In order of importance for gardening: Cover your soil, all of it, all the time, minimal disturbance, leave living roots in the soil for as long as possible, plant diversity, integrate animals.
The principle of minimal disturbance refers to both mechanical and chemical interference. Therefore regenerative practice minimizes digging, ploughing, chemical fertilizers and biocides both synthetic and organic.
I've seen vegetable growers rolling their eyes at this in the past, believing it is impossible, but actually its just a matter of tweaking or applying properly the batch of tools used by some very successful market gardeners. If you are growing vegetables, French intensive or biointensive actually applies
many of the regenerative principles. But we have to emphasize, not all. It is those few points of difference which must be adjusted to become fully regenerative.

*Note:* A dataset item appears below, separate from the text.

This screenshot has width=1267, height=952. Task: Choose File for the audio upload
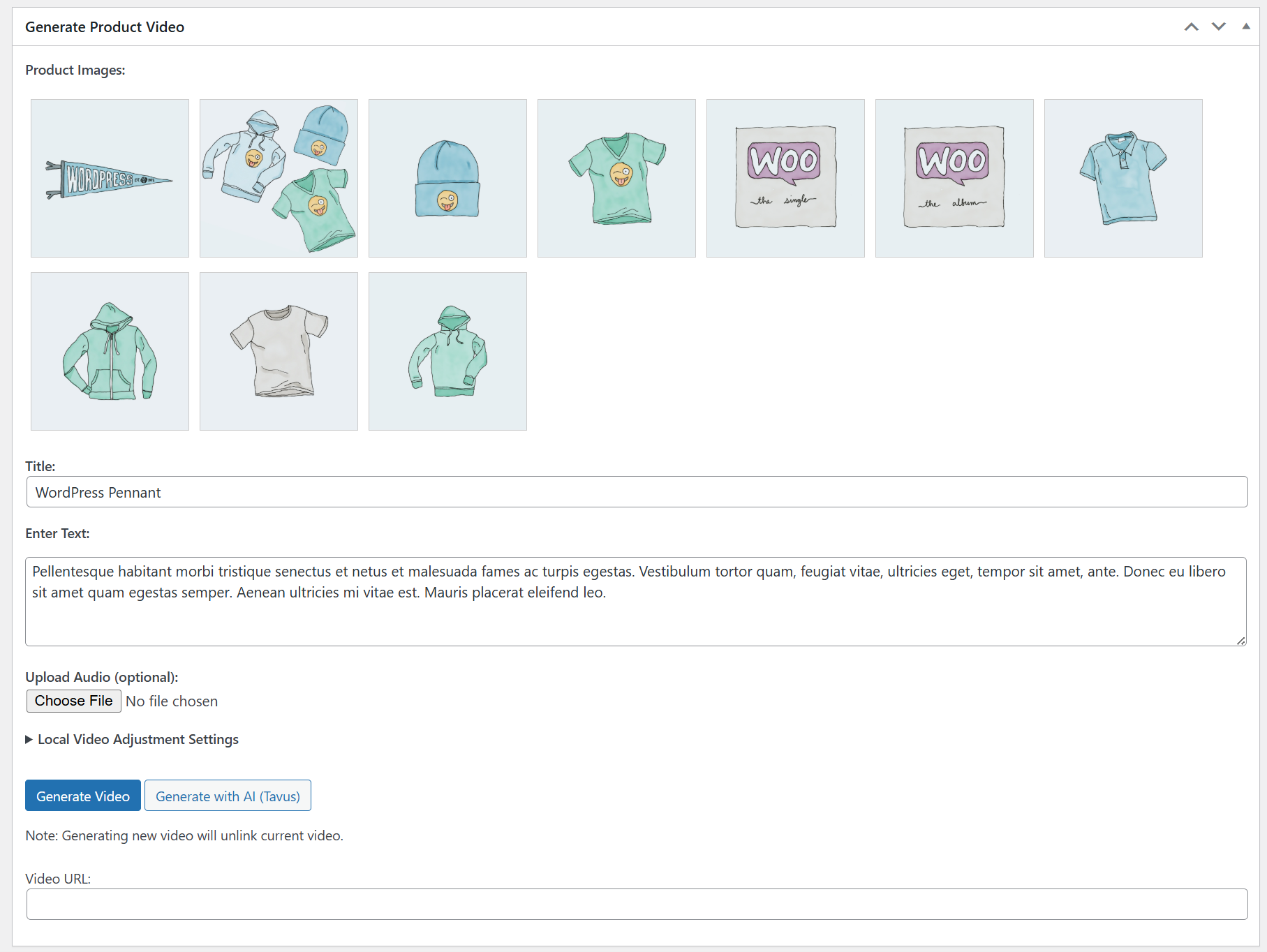point(73,701)
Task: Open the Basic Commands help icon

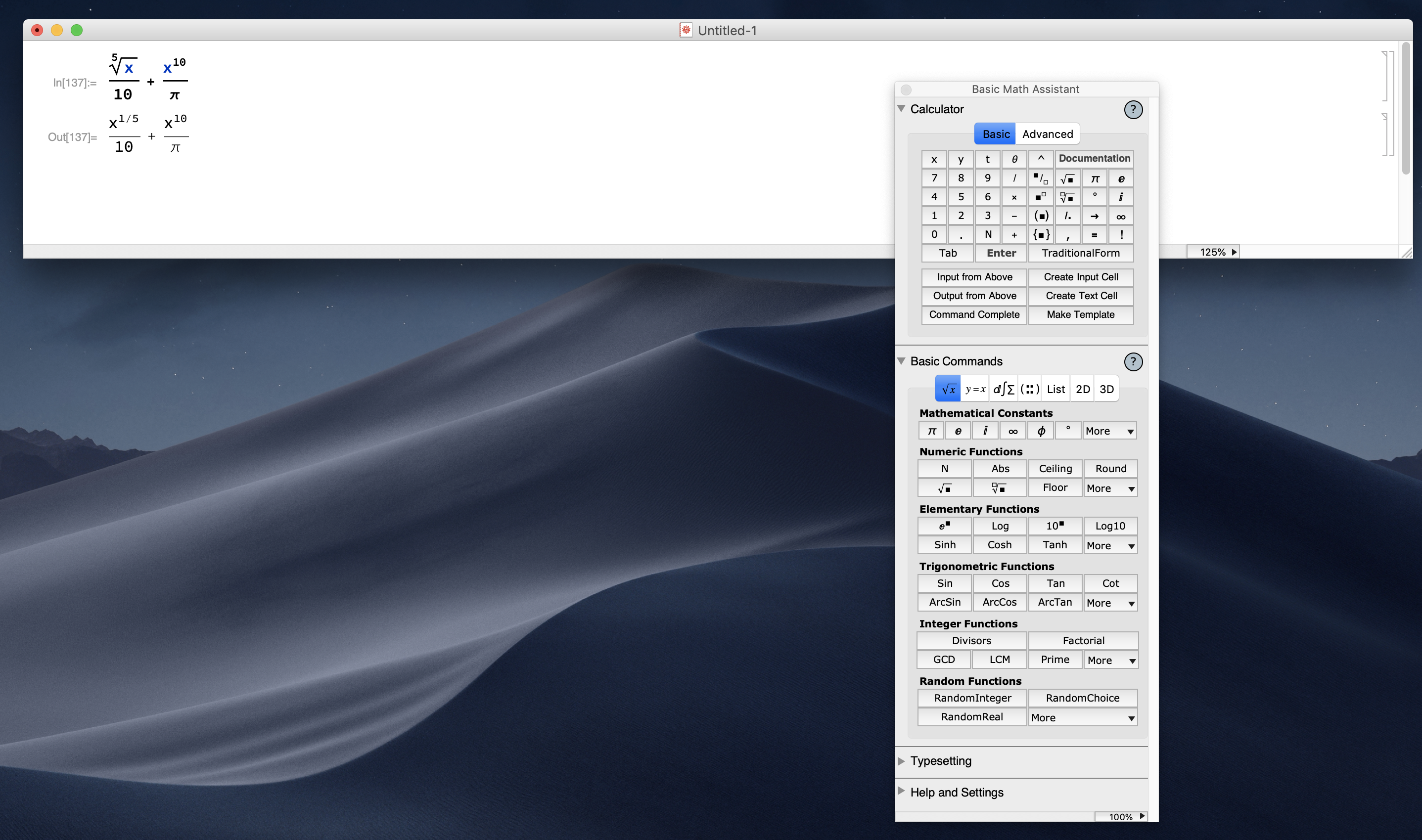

French intensive or biointensive growing uses many ancient techniques found in China, Africa and Meso America. But not all ancient growing methods were a hundred percent good. Great deserts were created by human agriculture and animal husbandry thousands of years ago in north Africa, the middle east and China using fully organic methods, as they had no synthetic chemicals then. A few adjustments to ancient vegetable growing practice is all that is needed. The greater mass of ancient knowledge, on how to save seed, and how to plant, with what and when is precious and makes up a huge part of the skill set.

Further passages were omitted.